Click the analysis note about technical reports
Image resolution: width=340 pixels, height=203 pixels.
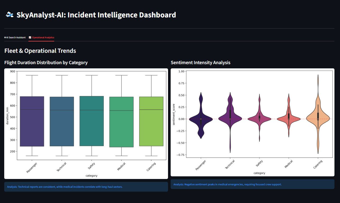pos(86,187)
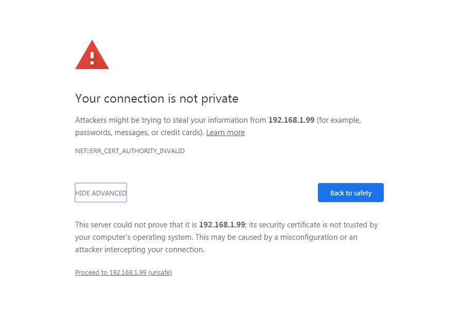Collapse details with HIDE ADVANCED
Image resolution: width=463 pixels, height=330 pixels.
point(101,193)
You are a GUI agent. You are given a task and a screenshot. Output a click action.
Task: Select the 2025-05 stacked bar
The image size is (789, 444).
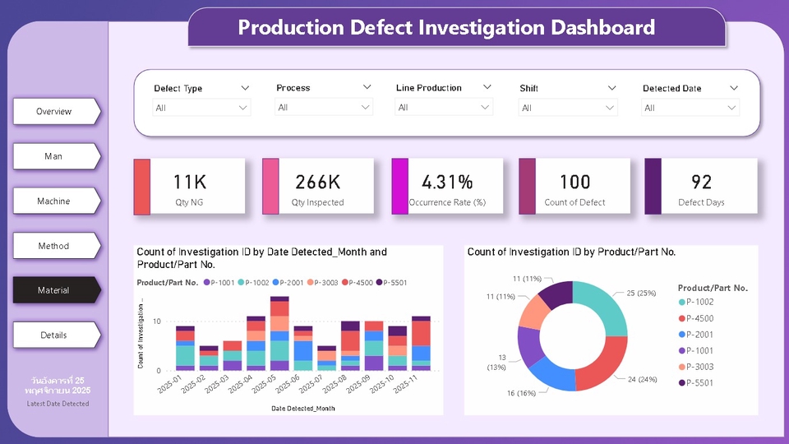tap(279, 333)
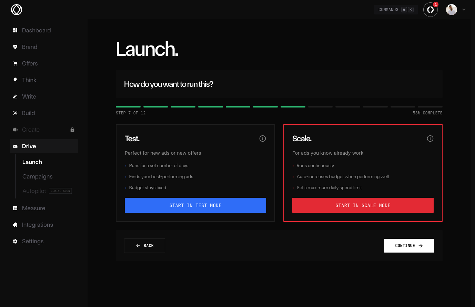Click the Brand shield icon in sidebar
The width and height of the screenshot is (475, 307).
click(15, 47)
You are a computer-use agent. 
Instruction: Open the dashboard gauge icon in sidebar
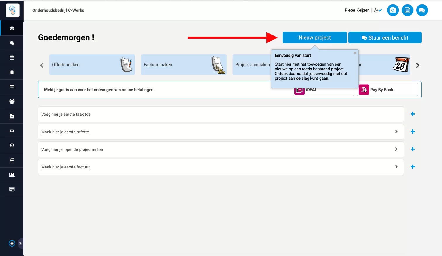[x=12, y=28]
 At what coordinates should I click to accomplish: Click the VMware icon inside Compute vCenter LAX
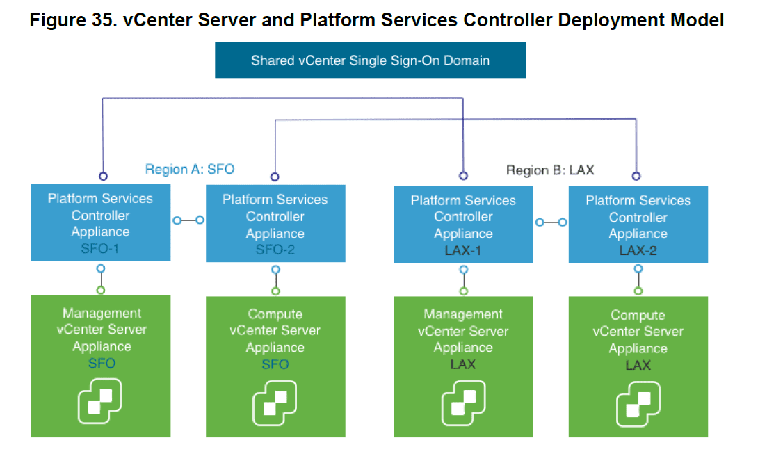click(638, 403)

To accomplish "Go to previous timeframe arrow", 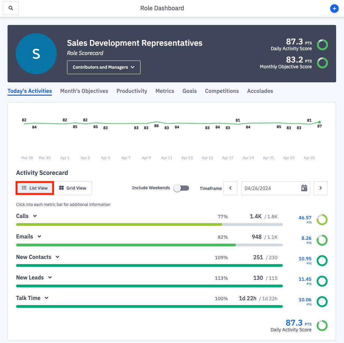I will pos(230,188).
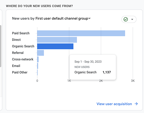Click the small Email bar

point(38,66)
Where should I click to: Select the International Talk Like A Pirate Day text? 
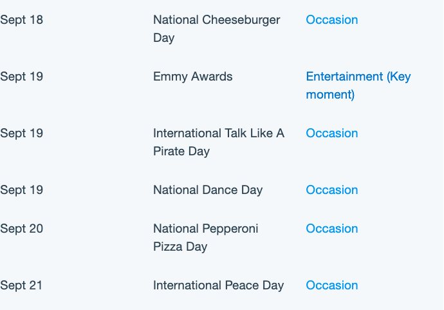pos(219,142)
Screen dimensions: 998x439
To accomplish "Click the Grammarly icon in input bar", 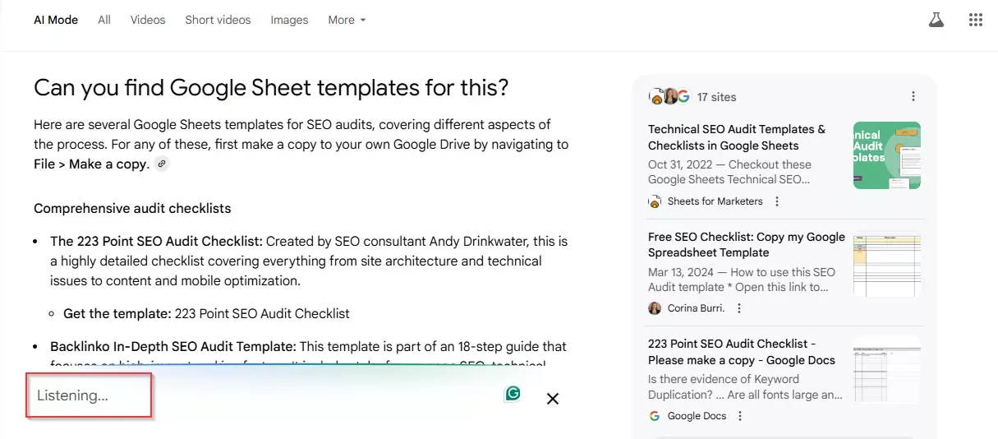I will pos(513,394).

YOUR INSTRUCTIONS: Only lines of the data holding the word "agent" go in the answer. Please copy each of them.

RESULT OF THIS EXERCISE:
You are a GUI agent. You are given a task and a screenshot. Output a click action.
You are a computer-use agent. 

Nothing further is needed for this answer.